I've worked with Teensy before and I've reviewed the great stuff available for audio projects. I want to add digital EQ to allow adjusting the system to a hearing profile, along with providing other digital enhancements. It looks like 7 channels of EQ are available and that should suffice. I need advice about latency, however. Is the Teensy (with the audio adapter) going to be fast enough to avoid noticeable latency? In other words, it's confusing to see a speaker forming words and hearing those words with noticeable latency.

Thanks.
I am very interested in one of those. I too have age related hearing problems.
 
Hi!

I'm associated with the "Tympan" project, which is what was referenced in one of the links above.
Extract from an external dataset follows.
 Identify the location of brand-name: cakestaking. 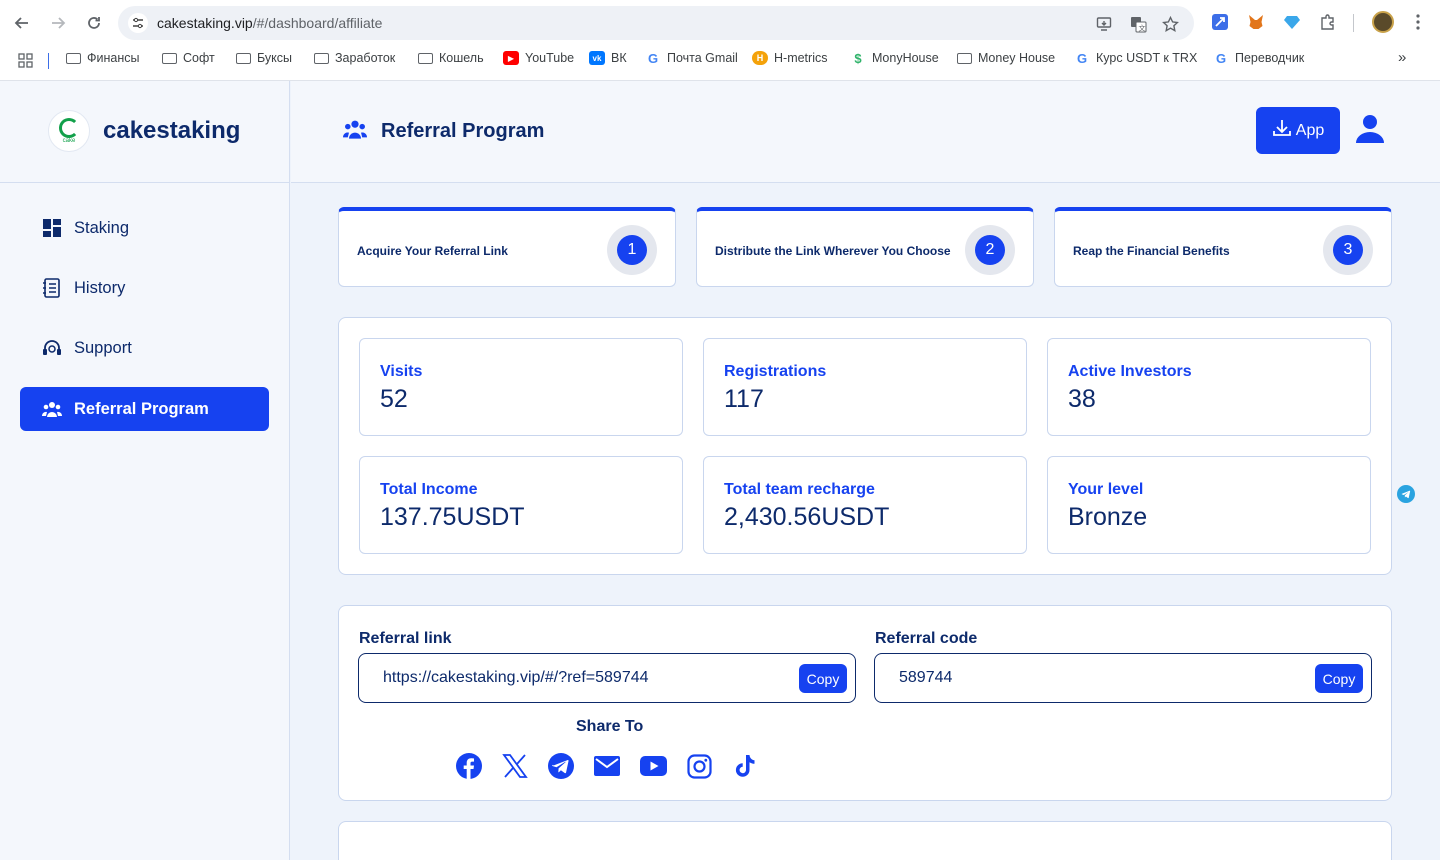
(172, 130).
Our mission is to produce an open platform for developing algorithms for hearing aid research, a platform that is approachable by nontraditional hearing aid researchers (ie, individual people with a strong interest).

Yes, the Tympan hardware moved from Teensy 3.6 to Teensy 4.1 quite a while ago. Unfortunately, now our problem is that our Bluetooth unit went EOL and is now unavailable. Annoying. We're now swapping to another BT unit, but it's gonna take a bit more time to re-engineer and validate the system.
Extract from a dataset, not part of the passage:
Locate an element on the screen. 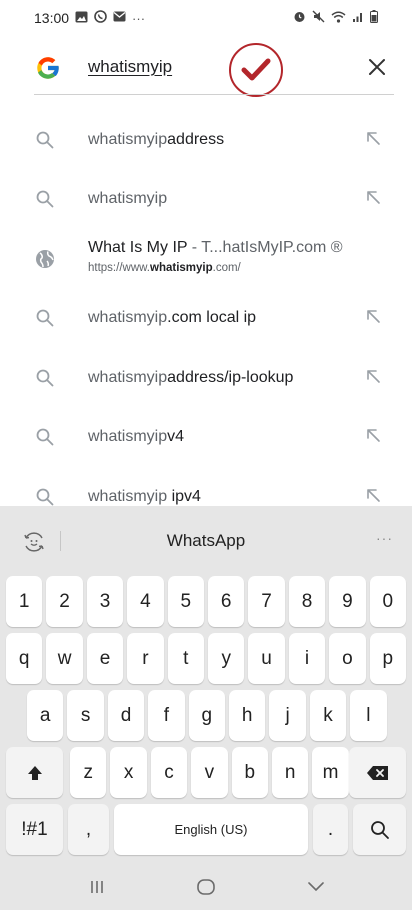 The width and height of the screenshot is (412, 910). suggestion-item: whatismyip.com local ip is located at coordinates (206, 319).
But, the software portion of our system -- the hearing aid algorithms -- might still be interesting to you. The library has filter banks and dynamic range compressors and other fundamental building blocks of hearing aid processing. So, it might interest you.


The Tympan Library is an extension of the Teensy Audio library, with the major difference being that the Tympan library uses floating point math instead of the fixed-point math used in the Teensy Audio Library. We were able to make this choice because the Teensy 3.5 and higher all do floating point natively. The Tympan is a Teensy 4.1 along with an audio codec and a few other secondary hardware features (like Bluetooth). You can, however, use the algorithms in the library with a regular Teensy plus the teensy audio board, as long as your sketch doesn't try to access any of the other Tympan-specifc hardware features (ie, from the Tympan example sketches, you'd strip out the references to the Tympan class, which is how one accesses the Tympan-specific hardware).
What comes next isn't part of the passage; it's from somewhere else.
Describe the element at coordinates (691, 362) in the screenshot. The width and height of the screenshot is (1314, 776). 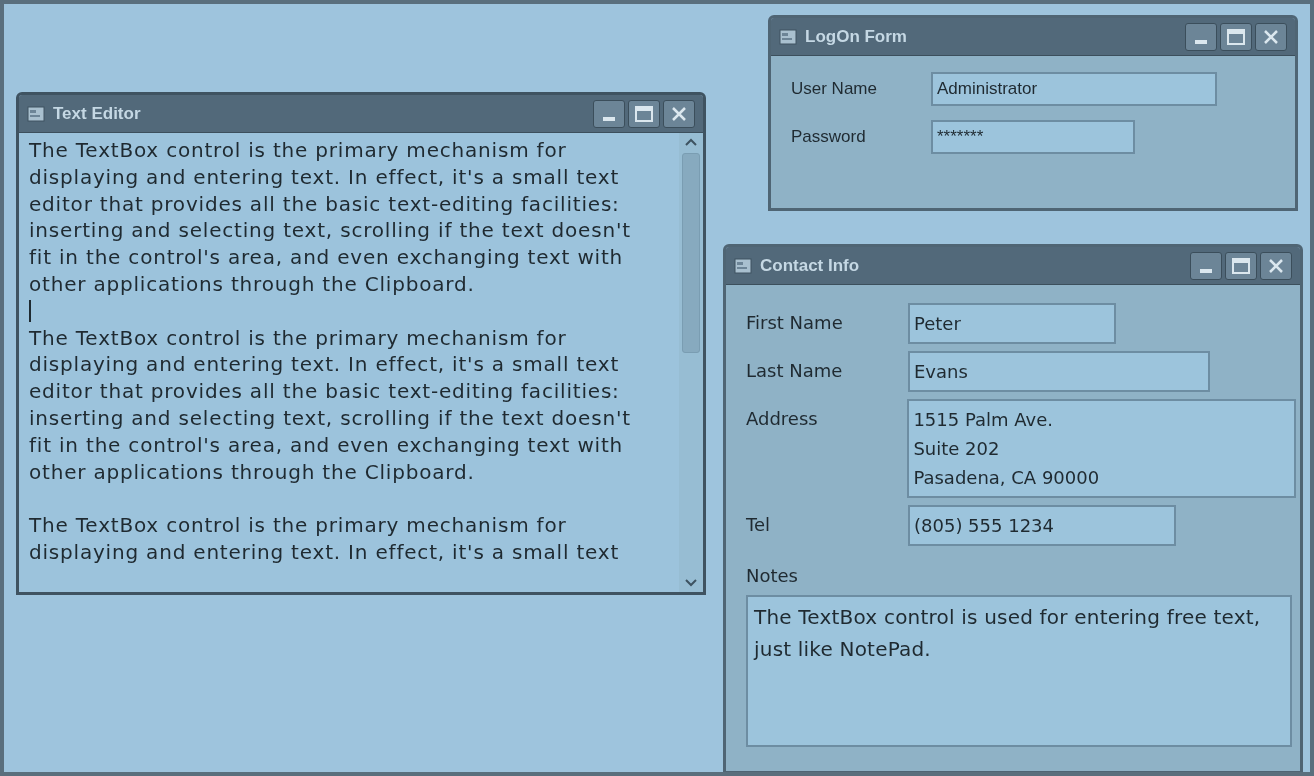
I see `scrollbar` at that location.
Relevant to your question of latency, most of the literature says that a hearing instrument should keep the latency below 10 msec. As said above, the default Teensy Audio library has a software latency of 2*128/44100 = 0.0058 sec (ie 5.8 msec) and a hardware latency of something like 10-40 samples, which is another 0.2-0.5 msec. So, relative to the 10msec target, you're doing fine.

If you wanted shorter latency, you have to shorten the audio blocks from the default 128 points. You can do this in the Teensy library, but it's a bit of a pain. By contrast, the Tympan Library let's you change the audio block size right there in your sketch. Either way, if you shrink the block size from the Teensy/Tympan default of 128 to a smaller value like 16, you would reduce your latency by 2*(128-16)/44100 = 5 msec. That's a nice improvement!

As long as you're not doing FFT-based audio processing, however, the default Teensy latency is already less than 10 msec, so I wouldn't worry too much about latency.

Chip
 
Last edited:
What great information! The Tympan Library looks amazing, and is a massive time saver when it comes to coding/debugging. I figured I'd be at that for a long while and that would have been just the basics. I'll definitely be back with more questions, and I'll open source the whole thing and post progress as I go. For those who are interested, my testing so far demonstrates bone conduction works quite well even for a situation where there is intact conductive hearing. The ear canal can remain fully open and function normally (unlike a typical hearing aid) and the transducer can add amplification and high end frequencies into the mix (allowing for clear consonants and increased speech intelligibility).